Thursday, March 18, 2010

GREG GUIRARD, A CAJUN ACTIVIST

All of us would undo the damage past generations have done to the environment if we could. Greg Guirard, teacher, writer, speaker, fisherman, woodsman, historian, activist skips the "if" and is doing something about it, one tree at a time. That is, 40,000 of them in his own sphere of control. He planted them himself, over a 30 year span, converting cane fields to trees.
He was working on this crawfish trap when we drove up to his house. Its made from plastic coated chicken wire. "Not good this year," he said. He is working with the Atchafalaya BASINKEEPER, an organization dedicated to saving the River Of Trees, and saving a way of swamp life for man, fish and birds. They have a website: www.basinkeeper.org.

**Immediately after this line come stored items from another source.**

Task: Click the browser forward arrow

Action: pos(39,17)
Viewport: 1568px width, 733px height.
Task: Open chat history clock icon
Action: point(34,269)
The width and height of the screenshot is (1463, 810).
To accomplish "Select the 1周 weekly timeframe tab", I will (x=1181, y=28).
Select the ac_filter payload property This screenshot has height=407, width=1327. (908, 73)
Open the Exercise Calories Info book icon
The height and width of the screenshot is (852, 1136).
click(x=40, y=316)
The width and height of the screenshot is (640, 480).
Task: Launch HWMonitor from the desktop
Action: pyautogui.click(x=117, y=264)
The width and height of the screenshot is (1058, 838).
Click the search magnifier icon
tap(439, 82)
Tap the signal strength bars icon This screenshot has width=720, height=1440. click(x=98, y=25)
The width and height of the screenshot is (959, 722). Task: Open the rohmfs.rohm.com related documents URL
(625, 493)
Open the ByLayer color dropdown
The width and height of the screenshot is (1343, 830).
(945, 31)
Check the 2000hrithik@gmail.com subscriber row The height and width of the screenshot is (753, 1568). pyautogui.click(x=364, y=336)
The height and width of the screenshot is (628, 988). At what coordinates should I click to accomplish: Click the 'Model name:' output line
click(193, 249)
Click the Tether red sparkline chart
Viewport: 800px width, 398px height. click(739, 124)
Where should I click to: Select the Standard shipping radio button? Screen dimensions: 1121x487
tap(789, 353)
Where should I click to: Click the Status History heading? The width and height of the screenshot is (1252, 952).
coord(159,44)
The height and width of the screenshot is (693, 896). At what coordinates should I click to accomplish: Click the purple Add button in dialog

While  building a new house out of  replaned cypress wood, he remembered seeing some discarded cypress full of holes from a fungus. Replaned, it made a beautiful cover for this wall. His cupboards, walls, ceilings and some furniture are made of cypress. Only the floors are oak.


 Next to a cypress plank,  framing stained glass, stands a broom, unsupported by the wall. It stands by itself. Greg is hoping to reach a record time. This one has been standing in the corner for five months now. 
Cypress wood deteriorates slowly. Years ago, the cypress was completely logged off. Logs sunk into the muddy waters. When the water gets low, woodworkers remove the "sinkers", replane them and find new uses for this beautiful wood. A form of recycling and preservation.
 Greg not only preserves wood, he has preserved the stories of old time Cajun Fishermen and women in his books, Cajun Families of the Atchafalaya.   Psycho Therapy For Cajuns is a humorous take on Cajun Culture surviving in a crazy world. He wrote the fiction story, taken from real life, The Land of Dead Giants. His latest book, in conjunction with C.Ray Brassieur is a broader look at the past and future of the Atchafalaya Basin, and the folklife of the people who lived there, entitled Inherit The Atchafalaya.
Unique views of a way of living fading into obscurity and which few could write about with the insight and clarity as the Cajun, Greg Guirard.
Meet Wilmer Blanchard who typifies Cajun fishermen: "I have eleven children, three boys. I would take my boys in the woods as soon as they could walk enough..."
 Women fished to, and when Yolande Bonin had a stroke, her husband, Cezaire, carried her into the boat each day. Her contribution to fishing was limited to opening the right can as she saw a gar, a catfish, or whatever come out of the net. Cezaire says, "When I raise them nets, you ought to see her smile when they got fish in 'em."
Myrtle Bigler claimed, "All kind of work gets me tired. But I'm not sick..." This when she was in her eighties. She and her husband, Harold,  lived off the swamp all their married lives. He died at age 90, and she died at 95.
Alcee Seritte went blind in his seventies. He continued to take his boat from Atchafalaya Station to Catahoula and back, a distance of 8 miles one way. He'd run into the bank and just turn away and keep going.
The lessons of simplicity are there for all of us to learn from, as are Greg's books.
To contact Greg Guirard: Paroona9@yahoo.com or phone him at 337-394-4631. ATT is supposed to fix his website which is not currently working at www.gregguirard.com.


A sure sign of a real Cajun is this outboard motor hanging from an oak tree in Greg's driveway. He gave a slide show for Elder Hostel and his photographs of the basin and people are superb.

We spent the rest of the day with Michele, our erstwhile "guide."  She took us to see the legendary wedding bower of the Pre-Civil War sugar plantation Durand. Durand imported spiders into a young planting of pine, magnolia and oak trees lining his quarter mile driveway. The day of the wedding, the spider webs were sprinkled with the glitter of gold and silver dust. The bower is now know as Pine Alley and is all that remains of the once successful plantation.


Evening closed with friends and family "hanging out" around the bonfire and eating Michele's great jambalaya washed down with good beer. Life is good.